My goal this year is to note who I got the recommendation from that interested me in a book. That is… most likely I read their review and fell for it.

book cover From Mary from Bookfan is where I heard of this book. Then as I marked I was reading it on Goodreads I looked down the list of readers I follow,  and so many of them had loved it. So into it I put my reader’s nose.

Really enjoyed this heart warming story of family and a small town. Some magical realism which was downright delicious. Loved the characters, didn’t want the story to end. Would read anything more that Heather Webber writes in this kind of genre – magical realism, southern fiction.

book coverCharlotte by Helen Moffett comes recommended by Shelleyrae from Book’d Out. It is a spin off from Pride and Prejudice and takes up Charlotte’s story as Mrs Collins.

It is very well written and stays reasonably true to Jane Austen’s world. However there are inclusions that maybe Jane would have left out! I liked how Charlotte’s story was developed, quite realistic and possible. 

book cover Wrong Alibi is by Christina Dodd and I picked it up because Susan Elizabeth Phillips recommended it. And it didn’t hurt that Elizabeth from Silvers Reviews liked it a lot as well.  It is suspense and a wrong accusation set in Alaska.

This was a good read, it hooked me in straight away. I loved the main character Petie who had so many challenges to face and who grew up fast. Some murder, a little surprise here and there and some family regrouping. Will certainly want to try the next one. This one published at end of 2020 so guess its a little way away!

book coverThis Side of Murder wasn’t exactly recommended but the second one in the series was loved by Katherine from I Wish I lived In a Library. To read that one I wanted to start with the first one in the series.  I have since read the second one and it was really very good.

Set in England in 1919 on an island a group of people meet for a celebration. Or is it! Verity Kent lost her husband in WW1 and she is among some of his fellow officers and soldiers. It is full of intrigue and murder. It was a little slow getting into it, but that could have been my tiredness rather than the book. It sure builds to a climax and we eventually find out who is behind treason and murder. A series to follow up on.

book cover The Four Winds is the most recent book by Kristin Hannah.  It’s set in the 1930’s and explores the Depression era in the Great Plains on a farm.

I thought this might be a bit too sad reading for myself but I did buy the audiobook for one of my sisters who reads much more challenging books than I.

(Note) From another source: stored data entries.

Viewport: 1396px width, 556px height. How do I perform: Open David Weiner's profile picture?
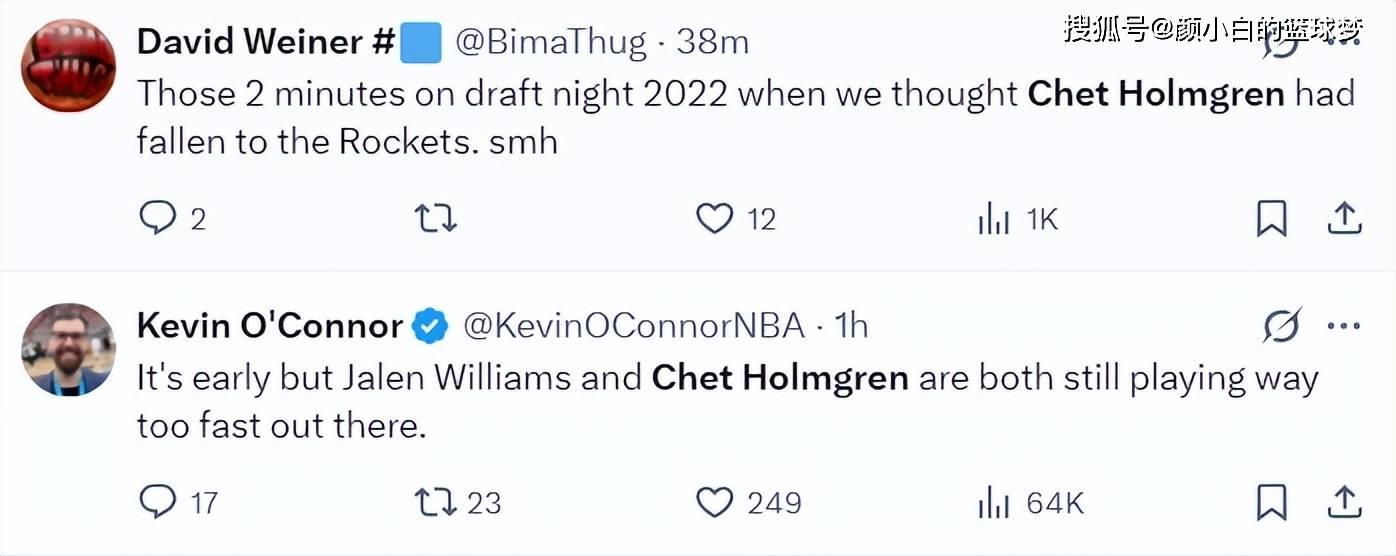coord(69,66)
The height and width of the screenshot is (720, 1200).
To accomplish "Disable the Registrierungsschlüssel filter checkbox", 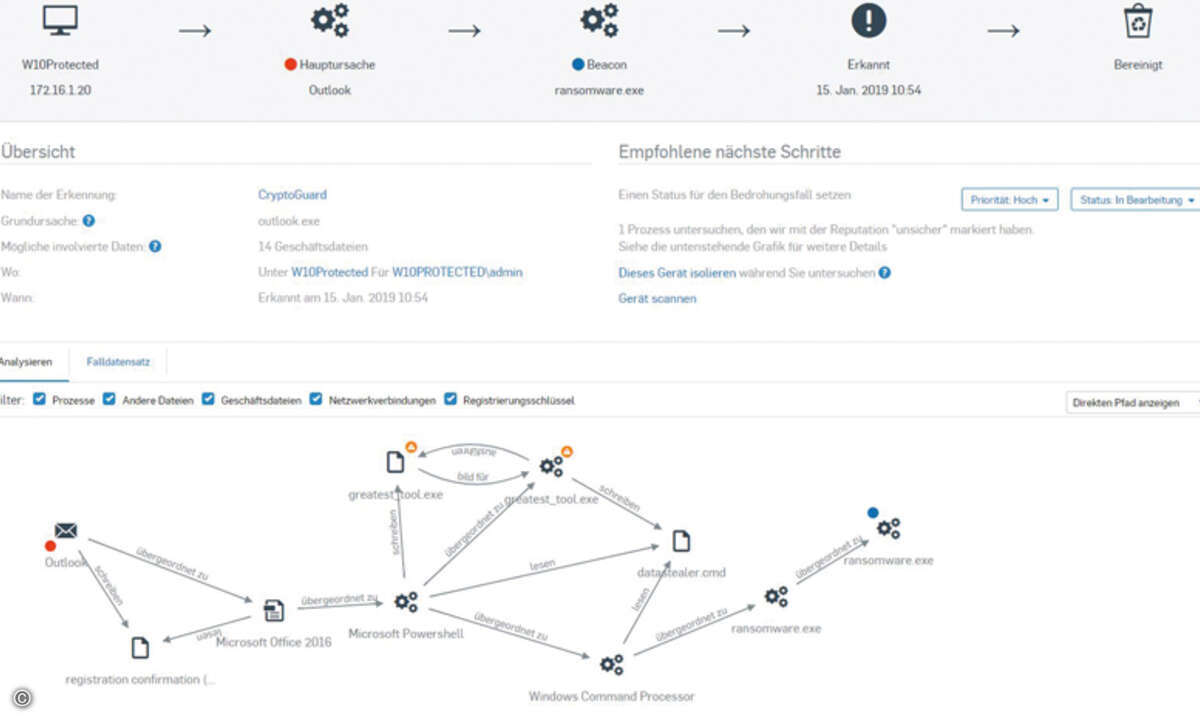I will pos(450,399).
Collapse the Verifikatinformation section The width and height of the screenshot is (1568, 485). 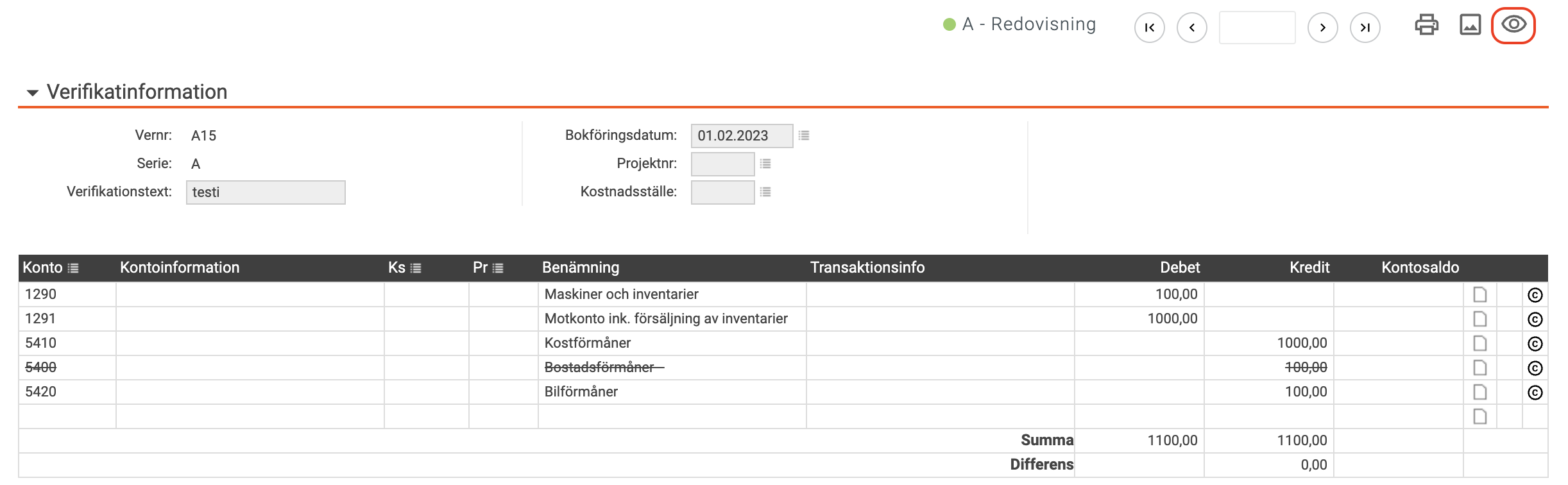33,92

However I was rather shattered by her verbal, might I suggest brutal review. It was not a book for her!  So now I think I’d better take it back and see for myself. She said

Rather Mills and Boonsy, and nothing happens and I just couldn’t go any further than Chapter 20. And I wouldn’t even listen to the end to see what happens to her because I just couldn’t care about her!

 I look non plussed at all the four and five star reviews on GR of people I follow. 55 users even tag it literary fiction.  So Mills and Boonsy ( = Harlequin) doesn’t seem to have any tags. So I am putting it back on my TBR although it will be down the track as have others in my line up.

Have you read it?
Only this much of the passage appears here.